* Work to be completed
All that should come back is the lines of the data below from the one containing "Screen dimensions: 1314x810" to the one containing "Task: Add Rectangular", inclusive, exactly as they stand.

* Stored items
☆ ☆ ☆

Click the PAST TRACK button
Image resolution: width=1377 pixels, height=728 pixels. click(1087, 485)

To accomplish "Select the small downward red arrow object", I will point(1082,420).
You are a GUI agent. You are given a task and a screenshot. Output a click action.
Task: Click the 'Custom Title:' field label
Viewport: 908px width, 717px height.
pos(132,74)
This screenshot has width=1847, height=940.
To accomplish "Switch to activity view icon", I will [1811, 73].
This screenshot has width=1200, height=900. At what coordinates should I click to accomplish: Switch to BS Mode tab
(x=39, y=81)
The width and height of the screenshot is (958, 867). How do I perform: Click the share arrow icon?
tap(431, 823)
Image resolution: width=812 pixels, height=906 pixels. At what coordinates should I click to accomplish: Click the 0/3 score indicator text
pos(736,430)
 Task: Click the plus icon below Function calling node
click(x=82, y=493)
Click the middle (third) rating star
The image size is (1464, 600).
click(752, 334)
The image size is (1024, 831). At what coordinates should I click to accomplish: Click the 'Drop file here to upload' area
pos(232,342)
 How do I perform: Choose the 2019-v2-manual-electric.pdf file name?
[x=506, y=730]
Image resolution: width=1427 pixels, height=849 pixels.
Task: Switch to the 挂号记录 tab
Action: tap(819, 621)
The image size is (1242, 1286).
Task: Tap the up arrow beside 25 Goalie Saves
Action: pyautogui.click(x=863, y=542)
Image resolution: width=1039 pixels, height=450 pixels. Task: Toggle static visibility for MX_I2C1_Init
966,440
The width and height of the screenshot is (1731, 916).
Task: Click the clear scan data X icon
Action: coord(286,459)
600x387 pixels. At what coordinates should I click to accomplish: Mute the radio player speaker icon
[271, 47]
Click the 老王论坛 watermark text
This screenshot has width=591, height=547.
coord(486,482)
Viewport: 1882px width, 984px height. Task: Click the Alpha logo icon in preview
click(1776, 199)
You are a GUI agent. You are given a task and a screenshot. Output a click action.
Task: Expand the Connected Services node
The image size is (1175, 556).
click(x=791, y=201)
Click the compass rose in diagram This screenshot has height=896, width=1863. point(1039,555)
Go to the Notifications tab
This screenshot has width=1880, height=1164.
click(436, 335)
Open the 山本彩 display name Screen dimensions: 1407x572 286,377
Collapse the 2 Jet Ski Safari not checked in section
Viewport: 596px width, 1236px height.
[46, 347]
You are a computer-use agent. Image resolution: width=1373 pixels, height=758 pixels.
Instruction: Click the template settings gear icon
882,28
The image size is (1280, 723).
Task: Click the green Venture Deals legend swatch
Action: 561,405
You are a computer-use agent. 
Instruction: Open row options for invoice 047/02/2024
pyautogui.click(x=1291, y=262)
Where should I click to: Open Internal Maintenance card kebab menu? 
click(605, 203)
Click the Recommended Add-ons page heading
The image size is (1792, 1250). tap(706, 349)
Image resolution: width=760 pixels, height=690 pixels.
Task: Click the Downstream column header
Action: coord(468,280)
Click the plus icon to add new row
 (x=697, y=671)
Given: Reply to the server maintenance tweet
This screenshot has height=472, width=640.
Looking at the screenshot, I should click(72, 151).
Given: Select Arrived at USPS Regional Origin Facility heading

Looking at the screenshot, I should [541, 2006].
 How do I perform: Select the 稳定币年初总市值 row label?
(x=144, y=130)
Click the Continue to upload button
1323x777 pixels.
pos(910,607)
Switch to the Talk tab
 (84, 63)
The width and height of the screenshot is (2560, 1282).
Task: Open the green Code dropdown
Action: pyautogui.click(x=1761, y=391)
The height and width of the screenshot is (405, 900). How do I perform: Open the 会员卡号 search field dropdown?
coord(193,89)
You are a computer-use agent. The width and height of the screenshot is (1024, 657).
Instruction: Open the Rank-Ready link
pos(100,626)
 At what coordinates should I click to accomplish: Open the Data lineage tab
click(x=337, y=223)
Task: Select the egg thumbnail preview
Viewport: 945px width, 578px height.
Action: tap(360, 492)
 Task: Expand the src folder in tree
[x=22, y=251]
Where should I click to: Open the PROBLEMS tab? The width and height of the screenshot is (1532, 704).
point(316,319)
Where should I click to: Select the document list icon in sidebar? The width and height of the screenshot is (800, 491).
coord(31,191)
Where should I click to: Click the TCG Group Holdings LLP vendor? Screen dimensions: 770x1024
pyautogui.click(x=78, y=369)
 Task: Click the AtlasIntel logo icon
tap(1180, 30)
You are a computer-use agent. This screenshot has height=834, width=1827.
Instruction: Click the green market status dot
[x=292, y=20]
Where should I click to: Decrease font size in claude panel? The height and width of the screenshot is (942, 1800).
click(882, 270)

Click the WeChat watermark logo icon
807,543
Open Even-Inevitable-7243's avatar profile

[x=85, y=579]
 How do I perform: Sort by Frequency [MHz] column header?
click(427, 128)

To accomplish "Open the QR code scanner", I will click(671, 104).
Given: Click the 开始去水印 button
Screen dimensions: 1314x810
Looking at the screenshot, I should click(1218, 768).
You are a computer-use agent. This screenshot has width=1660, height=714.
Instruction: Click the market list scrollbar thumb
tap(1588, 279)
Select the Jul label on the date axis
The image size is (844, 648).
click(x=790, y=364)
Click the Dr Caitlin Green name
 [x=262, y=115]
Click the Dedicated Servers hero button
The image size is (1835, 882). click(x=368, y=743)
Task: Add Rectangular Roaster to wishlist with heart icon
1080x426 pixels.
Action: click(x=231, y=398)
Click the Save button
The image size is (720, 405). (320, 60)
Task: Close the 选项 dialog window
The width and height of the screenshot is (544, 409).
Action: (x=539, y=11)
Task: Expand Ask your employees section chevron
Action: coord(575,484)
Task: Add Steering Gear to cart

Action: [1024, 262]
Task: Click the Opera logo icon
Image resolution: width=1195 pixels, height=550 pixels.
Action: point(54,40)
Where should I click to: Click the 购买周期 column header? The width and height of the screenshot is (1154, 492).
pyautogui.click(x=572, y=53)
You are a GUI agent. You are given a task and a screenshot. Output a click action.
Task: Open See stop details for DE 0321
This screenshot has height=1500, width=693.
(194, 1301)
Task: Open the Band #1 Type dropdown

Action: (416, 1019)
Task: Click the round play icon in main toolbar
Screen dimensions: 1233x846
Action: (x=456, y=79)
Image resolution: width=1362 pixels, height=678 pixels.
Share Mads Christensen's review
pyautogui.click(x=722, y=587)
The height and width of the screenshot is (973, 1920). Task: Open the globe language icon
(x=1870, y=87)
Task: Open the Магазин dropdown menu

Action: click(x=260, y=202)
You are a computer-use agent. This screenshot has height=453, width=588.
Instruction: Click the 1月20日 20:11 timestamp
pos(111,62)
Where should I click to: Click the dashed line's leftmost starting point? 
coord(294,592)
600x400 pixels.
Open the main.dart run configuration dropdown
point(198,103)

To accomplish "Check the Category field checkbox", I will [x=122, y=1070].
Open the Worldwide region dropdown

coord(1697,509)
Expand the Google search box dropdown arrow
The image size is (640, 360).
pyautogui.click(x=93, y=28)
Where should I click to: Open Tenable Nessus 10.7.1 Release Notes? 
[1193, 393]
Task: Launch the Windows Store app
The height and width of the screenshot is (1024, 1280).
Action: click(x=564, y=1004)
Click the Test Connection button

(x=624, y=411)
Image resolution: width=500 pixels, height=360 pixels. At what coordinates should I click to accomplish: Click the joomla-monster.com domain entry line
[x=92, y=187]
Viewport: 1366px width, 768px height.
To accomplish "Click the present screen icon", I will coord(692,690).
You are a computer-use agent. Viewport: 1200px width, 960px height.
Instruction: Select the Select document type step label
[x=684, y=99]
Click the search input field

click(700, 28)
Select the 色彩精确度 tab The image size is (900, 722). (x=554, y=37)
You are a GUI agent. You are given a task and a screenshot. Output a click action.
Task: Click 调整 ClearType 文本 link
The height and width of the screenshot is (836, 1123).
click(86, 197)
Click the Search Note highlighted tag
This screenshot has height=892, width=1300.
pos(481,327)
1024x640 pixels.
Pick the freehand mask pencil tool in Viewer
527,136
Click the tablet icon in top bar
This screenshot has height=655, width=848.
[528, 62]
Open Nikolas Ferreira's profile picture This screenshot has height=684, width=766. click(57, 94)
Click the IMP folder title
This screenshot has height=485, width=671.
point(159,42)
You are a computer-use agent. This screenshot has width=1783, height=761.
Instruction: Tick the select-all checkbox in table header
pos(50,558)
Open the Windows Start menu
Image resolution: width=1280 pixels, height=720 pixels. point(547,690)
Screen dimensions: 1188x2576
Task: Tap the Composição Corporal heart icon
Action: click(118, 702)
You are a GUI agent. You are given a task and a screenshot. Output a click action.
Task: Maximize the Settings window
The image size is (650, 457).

☆ ☆ ☆

* Completed task
Screen dimensions: 1314x810
Looking at the screenshot, I should click(1218, 768).
You are a computer-use agent. This screenshot has width=1660, height=714.
Instruction: Click the market list scrollbar thumb
tap(1588, 279)
Select the Jul label on the date axis
The image size is (844, 648).
click(x=790, y=364)
Click the Dr Caitlin Green name
 [x=262, y=115]
Click the Dedicated Servers hero button
The image size is (1835, 882). click(x=368, y=743)
Task: Add Rectangular Roaster to wishlist with heart icon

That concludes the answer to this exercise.